But just because it’s winter doesn’t mean that I don’t want homemade tomato sauce… During the summer it’s easy to make homemade tomato sauce — a few fresh tomatoes, some roasted onions and garlic, salt, pepper… chop, mix, heat, simmer — and you have delicious and simple tomato sauce.  But what to do in winter?  My first instinct is to say, ‘preserve in summer, eat in winter’… but my life is such that making huge batches of tomato sauce during the summer and using it throughout the year isn’t really feasible.  For one, I just made a trans-atlantic move, and shipping quarts of homemade tomato sauce (though a tempting idea) didn’t make a lot of sense.  Also, before that, my apartment was approximately 520 square feet (shared with Steven and our cat Fluppha), so storage for more than a few jars of my favorite homemade lemon marmalade or elderberry preserves was non-existent.

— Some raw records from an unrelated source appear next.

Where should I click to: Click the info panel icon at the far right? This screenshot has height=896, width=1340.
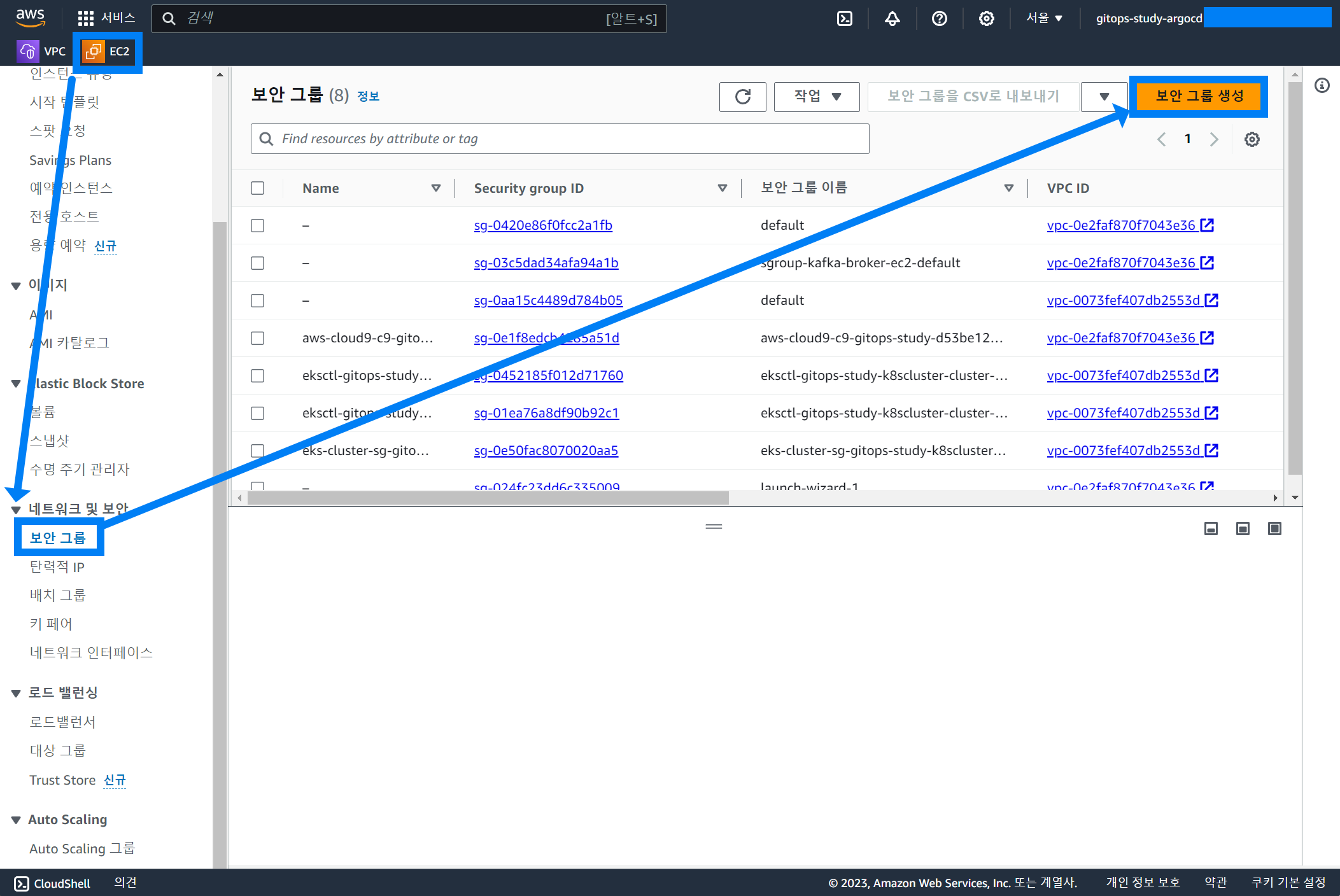(x=1322, y=85)
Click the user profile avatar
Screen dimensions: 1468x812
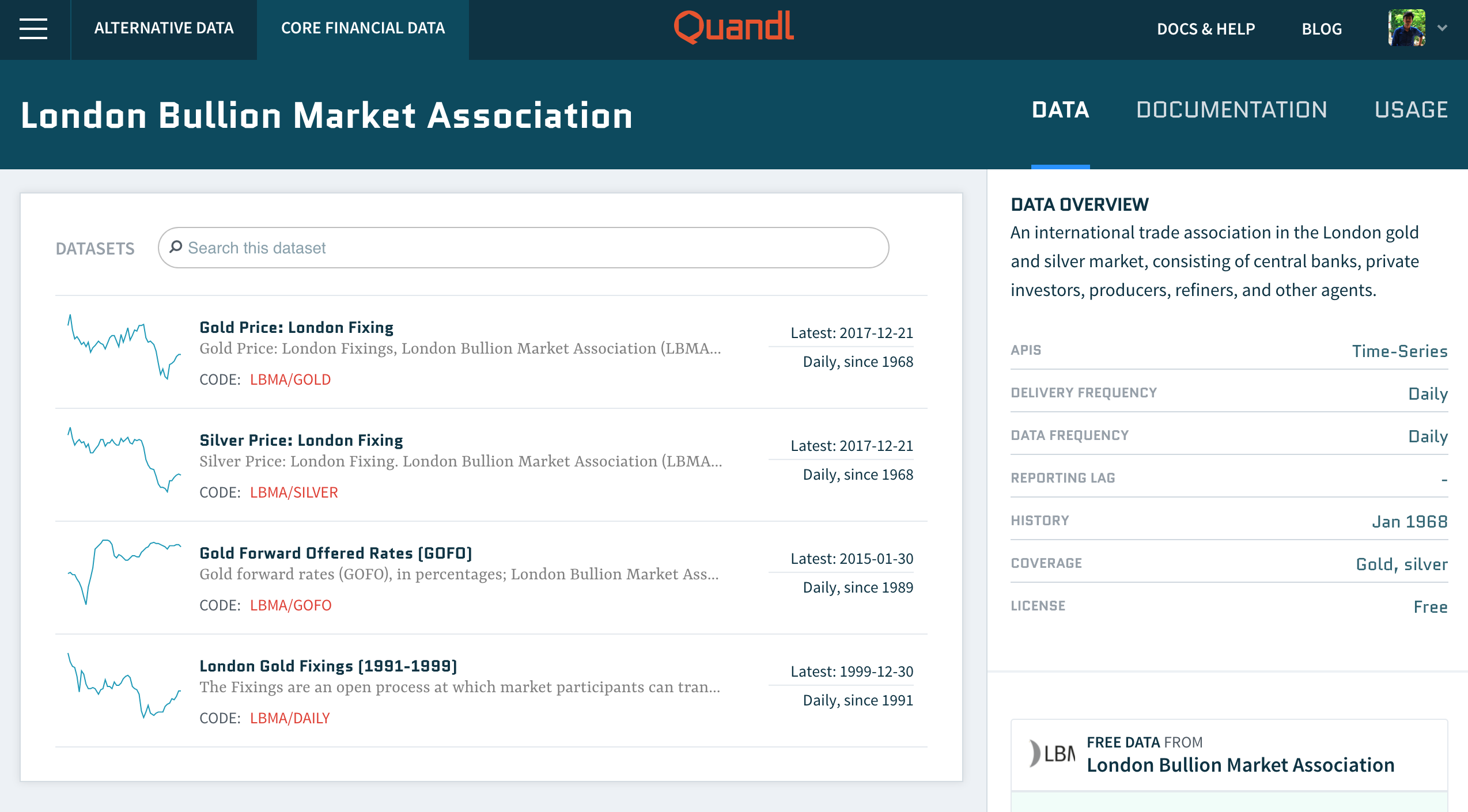pos(1406,28)
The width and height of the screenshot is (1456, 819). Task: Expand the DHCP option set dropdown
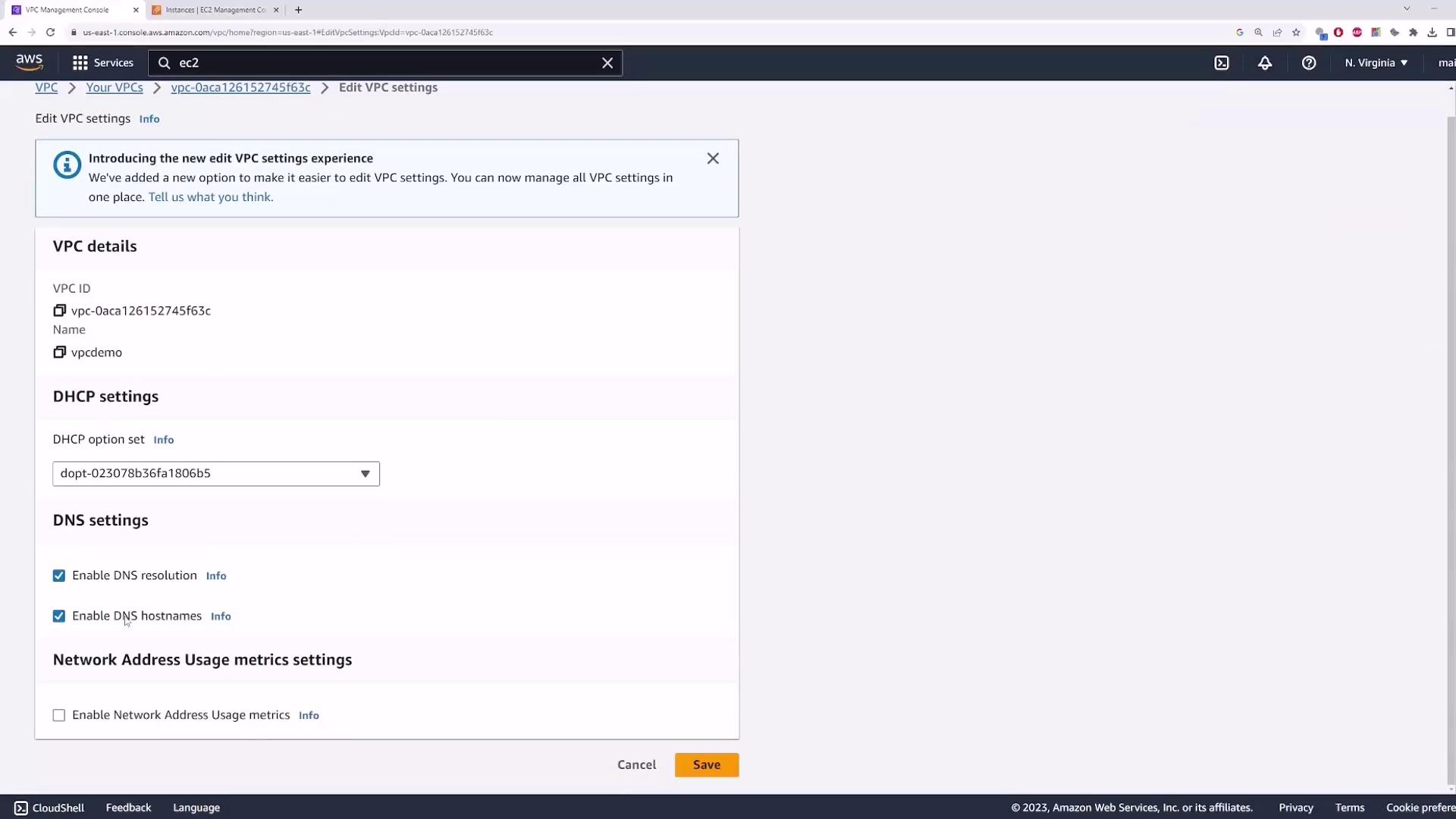216,473
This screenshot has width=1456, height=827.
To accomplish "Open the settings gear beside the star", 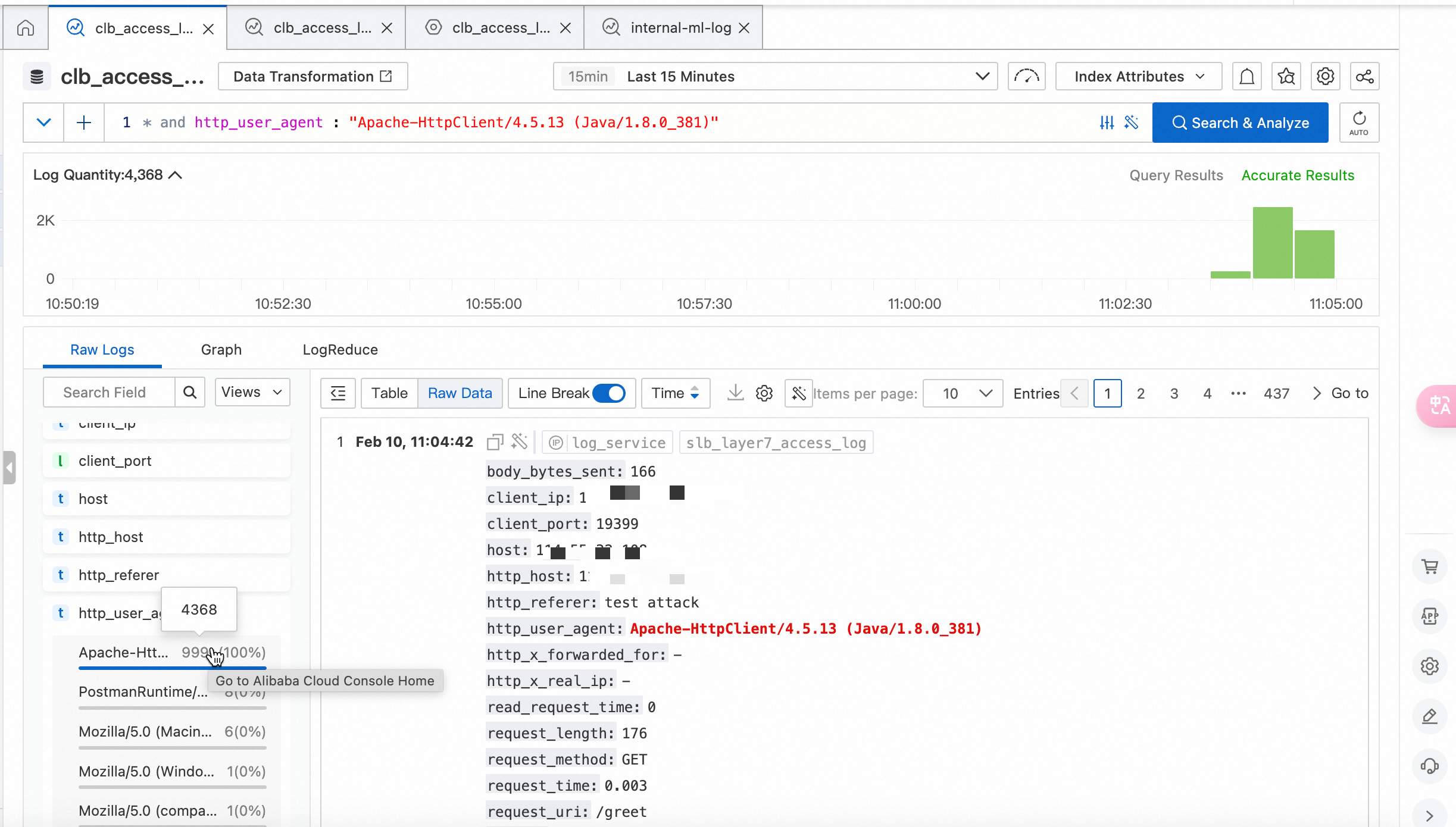I will (1326, 76).
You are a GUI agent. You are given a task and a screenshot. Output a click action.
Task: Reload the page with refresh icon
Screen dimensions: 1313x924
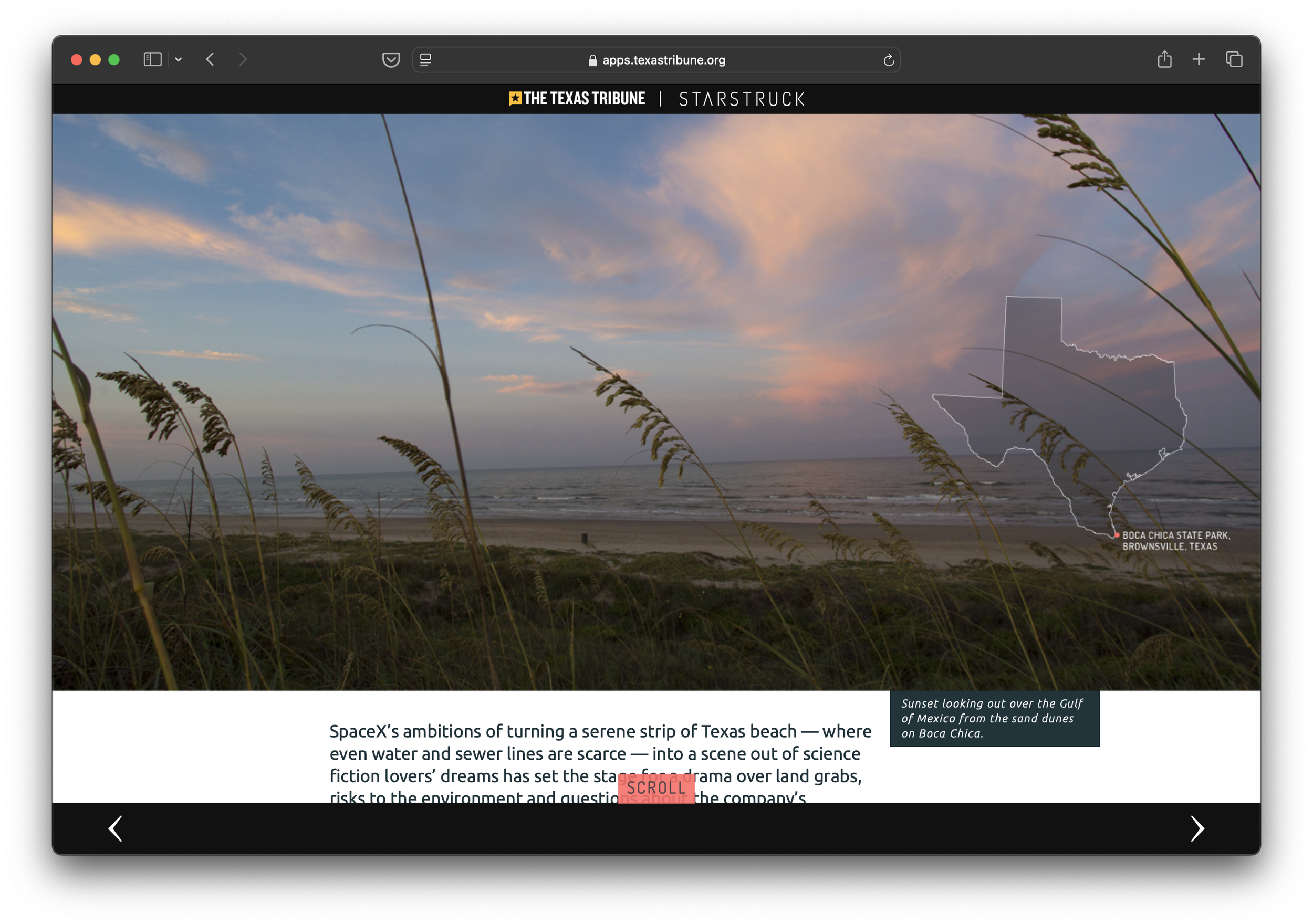[888, 60]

So what to do?  For my answer I turn to canned tomatoes.  Surprisingly better than you would expect, with canned tomatoes you can make a homemade sauce coming in somewhere around 7 – 7.5, where store-bought sauce is typically a 3 – 4, and homemade summertime sauce is in the 9 – 10 range.  If you start with high quality canned tomatoes, you will end up with a tasty, nearly from scratch sauce that is great for a lot of things — spaghetti, lasagne, pizza topping, base for tomato soup, etc — with only about 10 minutes of work.

Tonight we finished up the last of the latest batch (one batch is about four servings, or two meals for two people).  Tonight it was a topping for plain spaghetti, served with garlic bread (knoblauch brot) on the side.  Delicious and simple.  And a little spicy!